- **Your instructions**
Can you copy, word for word, the part of the text on fiber-optic service loops that begins at the words "Nah, I’m just" and stops after "make one splice!"?

- **Text block**
━━━━━━━━━━━━━━━━━━━━

Each of those cables may contain up to 160 individual light-conducting fibers. Luckily, splicing them together is no problem—inexpensive, easy-to-use machines automatically and unerringly connect each fiber to its counterpart in the next cable with a single click.
Nah, I’m just kidding. Actually, every splice is a nightmare—somebody has to strip each individual fiber down to its one-third-of-a-millimeter-wide glass core (by hand) and painstakingly fuse it to the correct fiber on the other cable. Lather, rinse, repeat. The closest thing they have to an easy-to-use machine is a big plastic tray with channels in it to help you try to keep track of the dozens of individual strands.
Now, imagine you just finished stringing one of these cables only to have a drunken, relevance-starved Charlie Sheen drive his Hummer into a utility pole, damaging a portion of the cable. That’s a real bummer, since splicing in a new section requires you to go through the whole fussy process twice. If only there were some extra cable on one side of the gap that you could just extend out to meet the other piece, so you only had to make one splice!
This is just one scenario where a service loop—a few extra yards of inline cable, neatly coiled and put aside until it’s needed—comes in handy. In a sense, Ockham, your intuition about the loops being there to bridge chasms as yet unimagined was correct. Of course, if someone really does open a spacetime rift to the Upsidedown in our reality, no one will see it coming. (Except, perhaps, readers of Electrical Contractor magazine.)

━━━━━━━━━━━━━━━━━━━━

- **Collected material**
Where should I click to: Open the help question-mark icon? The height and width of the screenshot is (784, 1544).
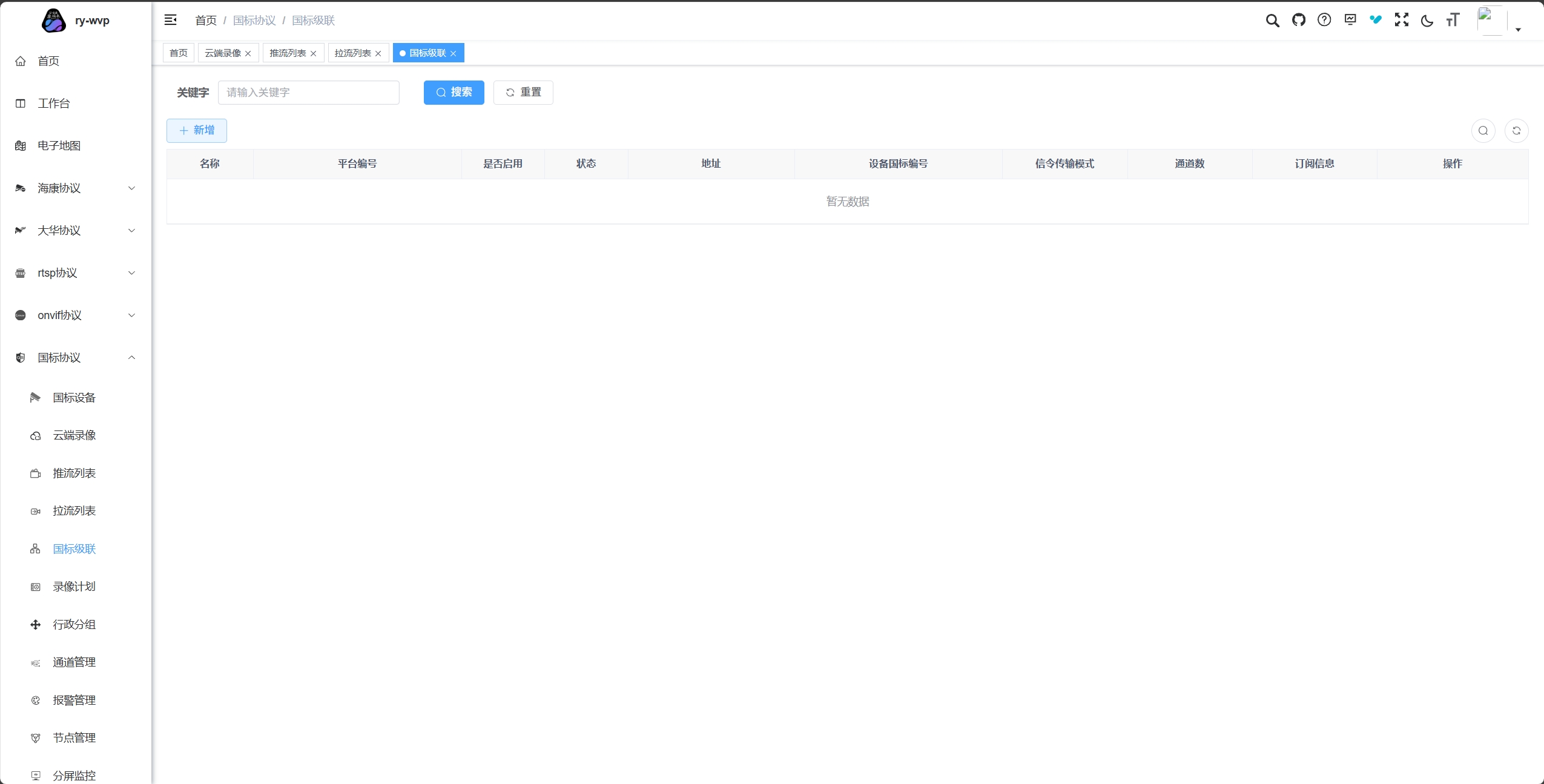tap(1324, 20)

━━━━━━━━━━━━━━━━━━━━

- **Task response**
Nah, I’m just kidding. Actually, every splice is a nightmare—somebody has to strip each individual fiber down to its one-third-of-a-millimeter-wide glass core (by hand) and painstakingly fuse it to the correct fiber on the other cable. Lather, rinse, repeat. The closest thing they have to an easy-to-use machine is a big plastic tray with channels in it to help you try to keep track of the dozens of individual strands.
Now, imagine you just finished stringing one of these cables only to have a drunken, relevance-starved Charlie Sheen drive his Hummer into a utility pole, damaging a portion of the cable. That’s a real bummer, since splicing in a new section requires you to go through the whole fussy process twice. If only there were some extra cable on one side of the gap that you could just extend out to meet the other piece, so you only had to make one splice!